▶ [PROBLEM DETAILS] A verbatim reproduction of the lines below, from the line containing "آخرین وضعیت توزیع" through the line containing "شلیک موشک‌ و", both ends included, is the whole required output.

[Stored data entries]

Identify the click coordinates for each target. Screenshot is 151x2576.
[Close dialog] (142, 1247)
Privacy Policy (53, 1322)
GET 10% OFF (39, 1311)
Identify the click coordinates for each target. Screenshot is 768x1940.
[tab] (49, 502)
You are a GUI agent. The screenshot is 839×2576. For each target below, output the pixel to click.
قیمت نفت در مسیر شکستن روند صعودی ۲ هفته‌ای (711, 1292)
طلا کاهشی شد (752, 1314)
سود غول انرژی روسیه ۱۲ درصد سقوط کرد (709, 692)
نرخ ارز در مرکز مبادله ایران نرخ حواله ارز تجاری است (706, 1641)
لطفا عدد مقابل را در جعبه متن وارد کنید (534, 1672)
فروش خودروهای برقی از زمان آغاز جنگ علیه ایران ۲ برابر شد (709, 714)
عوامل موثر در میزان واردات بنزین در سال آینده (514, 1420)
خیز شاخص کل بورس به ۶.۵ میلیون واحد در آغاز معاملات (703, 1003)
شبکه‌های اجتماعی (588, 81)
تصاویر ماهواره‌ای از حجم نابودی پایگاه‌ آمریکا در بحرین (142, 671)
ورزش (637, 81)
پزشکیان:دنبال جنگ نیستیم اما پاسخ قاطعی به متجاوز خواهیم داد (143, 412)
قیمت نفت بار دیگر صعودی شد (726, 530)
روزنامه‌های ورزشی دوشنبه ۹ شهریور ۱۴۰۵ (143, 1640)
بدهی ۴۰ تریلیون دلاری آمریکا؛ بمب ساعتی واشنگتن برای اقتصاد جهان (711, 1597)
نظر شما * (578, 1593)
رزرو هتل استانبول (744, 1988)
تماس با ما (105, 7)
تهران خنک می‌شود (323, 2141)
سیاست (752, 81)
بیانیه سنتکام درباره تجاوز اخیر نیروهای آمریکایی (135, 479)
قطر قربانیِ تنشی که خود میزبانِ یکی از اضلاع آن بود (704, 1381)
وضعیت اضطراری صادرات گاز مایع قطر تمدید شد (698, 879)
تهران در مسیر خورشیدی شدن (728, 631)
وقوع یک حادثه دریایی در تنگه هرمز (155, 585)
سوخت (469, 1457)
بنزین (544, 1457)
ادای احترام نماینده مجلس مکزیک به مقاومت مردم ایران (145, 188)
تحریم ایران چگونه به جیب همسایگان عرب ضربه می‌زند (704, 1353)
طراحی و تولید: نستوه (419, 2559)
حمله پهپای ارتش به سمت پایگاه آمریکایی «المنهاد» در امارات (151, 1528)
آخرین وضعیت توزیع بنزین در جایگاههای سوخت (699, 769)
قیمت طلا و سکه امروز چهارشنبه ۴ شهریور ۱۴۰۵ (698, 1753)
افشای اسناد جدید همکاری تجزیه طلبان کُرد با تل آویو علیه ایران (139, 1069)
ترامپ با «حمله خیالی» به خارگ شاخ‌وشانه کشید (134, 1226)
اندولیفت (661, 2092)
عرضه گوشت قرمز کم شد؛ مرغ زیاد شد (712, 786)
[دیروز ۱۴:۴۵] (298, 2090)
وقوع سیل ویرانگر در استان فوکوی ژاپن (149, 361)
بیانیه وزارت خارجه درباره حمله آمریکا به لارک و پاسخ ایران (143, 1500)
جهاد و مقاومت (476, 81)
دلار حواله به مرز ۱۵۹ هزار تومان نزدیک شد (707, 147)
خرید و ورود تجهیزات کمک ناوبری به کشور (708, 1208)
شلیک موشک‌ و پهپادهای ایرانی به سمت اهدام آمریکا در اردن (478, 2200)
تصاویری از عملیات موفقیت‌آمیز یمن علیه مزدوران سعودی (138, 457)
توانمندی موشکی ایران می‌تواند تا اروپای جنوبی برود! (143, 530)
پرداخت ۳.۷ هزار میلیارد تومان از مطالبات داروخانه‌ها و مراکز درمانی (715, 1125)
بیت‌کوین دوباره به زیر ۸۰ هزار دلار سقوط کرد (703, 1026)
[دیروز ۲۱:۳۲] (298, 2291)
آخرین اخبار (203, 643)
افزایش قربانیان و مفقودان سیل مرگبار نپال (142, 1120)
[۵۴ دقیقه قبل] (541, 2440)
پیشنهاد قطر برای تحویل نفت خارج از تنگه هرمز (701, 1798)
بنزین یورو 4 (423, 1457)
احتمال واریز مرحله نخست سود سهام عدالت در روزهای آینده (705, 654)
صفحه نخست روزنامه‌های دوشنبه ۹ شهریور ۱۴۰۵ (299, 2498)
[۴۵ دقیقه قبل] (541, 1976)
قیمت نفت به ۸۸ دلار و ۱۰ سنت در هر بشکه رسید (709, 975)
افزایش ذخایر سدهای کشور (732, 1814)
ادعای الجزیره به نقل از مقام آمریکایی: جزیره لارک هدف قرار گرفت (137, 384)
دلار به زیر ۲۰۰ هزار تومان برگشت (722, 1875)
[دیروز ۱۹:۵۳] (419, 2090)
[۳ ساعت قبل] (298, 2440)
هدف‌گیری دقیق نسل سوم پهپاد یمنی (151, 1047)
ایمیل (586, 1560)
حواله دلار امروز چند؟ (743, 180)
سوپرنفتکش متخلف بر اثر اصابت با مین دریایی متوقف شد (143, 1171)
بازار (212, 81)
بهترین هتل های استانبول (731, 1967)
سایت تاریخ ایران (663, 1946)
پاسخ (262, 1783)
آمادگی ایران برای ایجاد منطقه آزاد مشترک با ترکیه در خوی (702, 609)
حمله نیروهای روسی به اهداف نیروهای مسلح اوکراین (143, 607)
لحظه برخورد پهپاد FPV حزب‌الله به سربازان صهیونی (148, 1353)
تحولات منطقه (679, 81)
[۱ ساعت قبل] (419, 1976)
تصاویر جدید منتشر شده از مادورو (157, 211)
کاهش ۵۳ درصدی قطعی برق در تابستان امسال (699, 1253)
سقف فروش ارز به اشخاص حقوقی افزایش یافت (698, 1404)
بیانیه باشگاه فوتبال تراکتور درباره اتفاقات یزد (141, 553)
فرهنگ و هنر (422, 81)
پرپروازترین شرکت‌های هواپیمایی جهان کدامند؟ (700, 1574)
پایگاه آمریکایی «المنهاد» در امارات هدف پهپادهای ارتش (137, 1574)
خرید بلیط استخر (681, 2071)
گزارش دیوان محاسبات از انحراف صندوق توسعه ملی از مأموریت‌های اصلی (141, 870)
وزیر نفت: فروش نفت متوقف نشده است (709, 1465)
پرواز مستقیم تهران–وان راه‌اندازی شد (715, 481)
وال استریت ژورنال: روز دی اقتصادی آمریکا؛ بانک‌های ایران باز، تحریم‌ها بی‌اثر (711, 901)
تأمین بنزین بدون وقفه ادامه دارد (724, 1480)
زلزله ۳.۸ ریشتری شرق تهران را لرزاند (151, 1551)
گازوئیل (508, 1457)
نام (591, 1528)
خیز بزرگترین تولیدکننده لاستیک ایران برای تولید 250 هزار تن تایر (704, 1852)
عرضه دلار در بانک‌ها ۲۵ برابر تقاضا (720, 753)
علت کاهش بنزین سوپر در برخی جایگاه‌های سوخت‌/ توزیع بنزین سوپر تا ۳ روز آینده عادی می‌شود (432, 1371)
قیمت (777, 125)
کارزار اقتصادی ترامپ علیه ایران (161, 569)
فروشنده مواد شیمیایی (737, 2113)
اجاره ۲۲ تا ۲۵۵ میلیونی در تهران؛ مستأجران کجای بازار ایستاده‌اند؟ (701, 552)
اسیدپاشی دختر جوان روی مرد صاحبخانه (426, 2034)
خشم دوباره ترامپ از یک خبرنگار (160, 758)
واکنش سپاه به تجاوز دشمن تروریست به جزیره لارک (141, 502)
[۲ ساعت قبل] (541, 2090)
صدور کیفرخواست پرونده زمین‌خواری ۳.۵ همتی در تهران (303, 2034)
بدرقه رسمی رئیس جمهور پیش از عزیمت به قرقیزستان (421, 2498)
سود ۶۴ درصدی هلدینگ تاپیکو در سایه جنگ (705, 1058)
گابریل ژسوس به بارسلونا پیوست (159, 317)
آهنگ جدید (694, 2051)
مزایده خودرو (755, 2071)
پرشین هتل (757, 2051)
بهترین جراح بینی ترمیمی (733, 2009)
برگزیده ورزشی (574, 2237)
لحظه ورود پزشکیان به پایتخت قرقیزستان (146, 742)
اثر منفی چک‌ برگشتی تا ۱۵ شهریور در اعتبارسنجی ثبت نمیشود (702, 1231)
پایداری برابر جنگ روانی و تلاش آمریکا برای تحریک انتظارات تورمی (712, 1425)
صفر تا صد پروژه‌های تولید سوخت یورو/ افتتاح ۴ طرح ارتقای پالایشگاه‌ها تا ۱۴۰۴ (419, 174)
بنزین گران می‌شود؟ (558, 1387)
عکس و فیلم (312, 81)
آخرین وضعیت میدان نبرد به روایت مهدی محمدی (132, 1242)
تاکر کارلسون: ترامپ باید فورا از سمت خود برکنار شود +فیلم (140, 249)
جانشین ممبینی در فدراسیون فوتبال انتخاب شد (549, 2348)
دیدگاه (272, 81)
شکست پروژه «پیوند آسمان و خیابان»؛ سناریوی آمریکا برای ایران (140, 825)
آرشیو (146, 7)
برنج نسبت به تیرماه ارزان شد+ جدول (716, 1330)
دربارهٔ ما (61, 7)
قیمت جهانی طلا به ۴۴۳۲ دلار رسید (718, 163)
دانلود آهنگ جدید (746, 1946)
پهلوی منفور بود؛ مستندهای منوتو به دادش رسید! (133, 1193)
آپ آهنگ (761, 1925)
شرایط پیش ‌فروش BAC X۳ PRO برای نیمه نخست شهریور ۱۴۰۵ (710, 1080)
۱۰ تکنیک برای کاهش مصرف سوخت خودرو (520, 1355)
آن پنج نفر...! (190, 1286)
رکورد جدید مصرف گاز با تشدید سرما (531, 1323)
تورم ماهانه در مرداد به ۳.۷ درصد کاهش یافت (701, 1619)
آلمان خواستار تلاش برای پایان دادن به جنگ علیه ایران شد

▶ [EXPECTED OUTPUT]
آخرین وضعیت توزیع بنزین در جایگاههای سوخت (699, 769)
قیمت طلا و سکه امروز چهارشنبه ۴ شهریور ۱۴۰۵ (698, 1753)
افشای اسناد جدید همکاری تجزیه طلبان کُرد با تل آویو علیه ایران (139, 1069)
ترامپ با «حمله خیالی» به خارگ شاخ‌وشانه کشید (134, 1226)
اندولیفت (661, 2092)
عرضه گوشت قرمز کم شد؛ مرغ زیاد شد (712, 786)
[دیروز ۱۴:۴۵] (298, 2090)
وقوع سیل ویرانگر در استان فوکوی ژاپن (149, 361)
بیانیه وزارت خارجه درباره حمله آمریکا به لارک و پاسخ ایران (143, 1500)
جهاد و مقاومت (476, 81)
دلار حواله به مرز ۱۵۹ هزار تومان نزدیک شد (707, 147)
خرید و ورود تجهیزات کمک ناوبری به کشور (708, 1208)
شلیک موشک‌ و پهپادهای ایرانی به سمت اهدام آمریکا در اردن (478, 2200)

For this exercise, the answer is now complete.